Since there are floats involved you should take some precautions when checking for exact equality:
e = 0.0000001 # some epsilon value accounting for imprecision
sorted(x for x in lst if abs(x[1]-x[0]-1) <= e)
# [[6.0, 7.0], [29.0, 30.0], [33.0, 34.0], [34.0, 35.0], [35.0, 36.0], [41.0, 42.0], [46.0, 47.0]]


Use list comprehension:
>>> [x for x in a if x[0] + 1 == x[1]]
[[41.0, 42.0], [46.0, 47.0], [33.0, 34.0], [34.0, 35.0], [35.0, 36.0], [6.0, 7.0], [29.0, 30.0]]
Then sort it:
>>> sorted([x for x in a if x[0] + 1 == x[1]], key=lambda x: x[0])
[[6.0, 7.0], [29.0, 30.0], [33.0, 34.0], [34.0, 35.0], [35.0, 36.0], [41.0, 42.0], [46.0, 47.0]]
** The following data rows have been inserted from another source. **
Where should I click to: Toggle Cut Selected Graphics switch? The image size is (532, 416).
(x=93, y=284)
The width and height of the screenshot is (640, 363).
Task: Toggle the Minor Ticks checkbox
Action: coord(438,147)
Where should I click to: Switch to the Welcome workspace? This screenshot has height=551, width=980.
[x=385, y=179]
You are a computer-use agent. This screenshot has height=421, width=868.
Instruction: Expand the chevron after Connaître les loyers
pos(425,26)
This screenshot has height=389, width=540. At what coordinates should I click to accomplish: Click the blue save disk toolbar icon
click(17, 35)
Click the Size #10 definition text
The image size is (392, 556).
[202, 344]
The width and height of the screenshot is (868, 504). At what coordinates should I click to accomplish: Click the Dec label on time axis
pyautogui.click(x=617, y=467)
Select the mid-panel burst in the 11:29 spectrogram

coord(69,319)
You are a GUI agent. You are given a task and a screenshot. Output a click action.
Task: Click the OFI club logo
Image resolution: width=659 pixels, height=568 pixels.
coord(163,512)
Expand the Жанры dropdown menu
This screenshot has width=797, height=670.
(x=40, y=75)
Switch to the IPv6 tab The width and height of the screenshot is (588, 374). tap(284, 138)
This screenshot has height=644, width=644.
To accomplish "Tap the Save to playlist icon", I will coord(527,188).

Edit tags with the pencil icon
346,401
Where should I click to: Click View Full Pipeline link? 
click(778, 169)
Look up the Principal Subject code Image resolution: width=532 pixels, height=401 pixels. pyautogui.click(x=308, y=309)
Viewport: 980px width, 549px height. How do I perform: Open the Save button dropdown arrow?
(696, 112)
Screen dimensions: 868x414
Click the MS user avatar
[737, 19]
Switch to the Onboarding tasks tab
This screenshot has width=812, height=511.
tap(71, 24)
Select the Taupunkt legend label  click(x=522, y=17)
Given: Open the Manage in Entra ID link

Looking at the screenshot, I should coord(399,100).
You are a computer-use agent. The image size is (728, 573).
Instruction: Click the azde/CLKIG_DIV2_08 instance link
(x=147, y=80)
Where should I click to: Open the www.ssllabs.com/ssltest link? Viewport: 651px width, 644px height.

outer_list = [[41.0, 42.0], [42.0, 17.0], [17.0, 46.0], [46.0, 47.0], [33.0, 34.0], [34.0, 35.0], [35.0, 36.0], [36.0, 7.0], [36.0, 6.0], [6.0, 7.0], [7.0, 12.0], [12.0, 17.0], [17.0, 29.0], [29.0, 30.0]]
new_outer_list = []
for inner_list in outer_list:
if inner_list[0]+1 == inner_list[1]:
new_outer_list.append(inner_list)


You can do something like:
values = [[41.0, 42.0], [42.0, 17.0], [17.0, 46.0], [46.0, 47.0], [33.0, 34.0], [34.0, 35.0], [35.0, 36.0], [36.0, 7.0], [36.0, 6.0], [6.0, 7.0], [7.0, 12.0], [12.0, 17.0], [17.0, 29.0], [29.0, 30.0]]
sortedValues = []
for value in values:
if value[1] > value[0]:
sortedValues.append(value)
print(sortedValues)


You can pair the adjacent items in the list by zipping the list with itself but with one index apart, and since you apparently want the last item despite it not having a next item to compare to, you can manually add it to the list after reversing it so that it will always match. The following example assumes that your list is stored in variable lst:
[[a, b] for (a, b), (n, _) in zip(lst, lst[1:] + [lst[-1][::-1]]) if b == n and b > a]
This returns:
[[41.0, 42.0], [17.0, 46.0], [33.0, 34.0], [34.0, 35.0], [35.0, 36.0], [6.0, 7.0], [7.0, 12.0], [12.0, 17.0], [17.0, 29.0], [29.0, 30.0]]
Note that the third item [46.0, 47.0] in your expected output is incorrect because it is actually followed by [33.0, 34.0] in your original list, whose first element is not 47.0.
And if you want to keep the items with the smallest second item when the first items duplicate, you can sort the list by the first item first, and the second item in reverse order, so that you can use the dict constructor to convert the list of two-item sublists into a dict to eliminate duplicates, and then convert the dict items to a list of sublists by mapping them to the list constructor:
list(map(list, dict(sorted([(a, b) for (a, b), (n, _) in zip(lst, lst[1:] + [lst[-1][::-1]]) if b == n and b > a], key=lambda t: (t[0], -t[1]))).items()))
This returns:
[[6.0, 7.0], [7.0, 12.0], [12.0, 17.0], [17.0, 29.0], [29.0, 30.0], [33.0, 34.0], [34.0, 35.0], [35.0, 36.0], [41.0, 42.0]]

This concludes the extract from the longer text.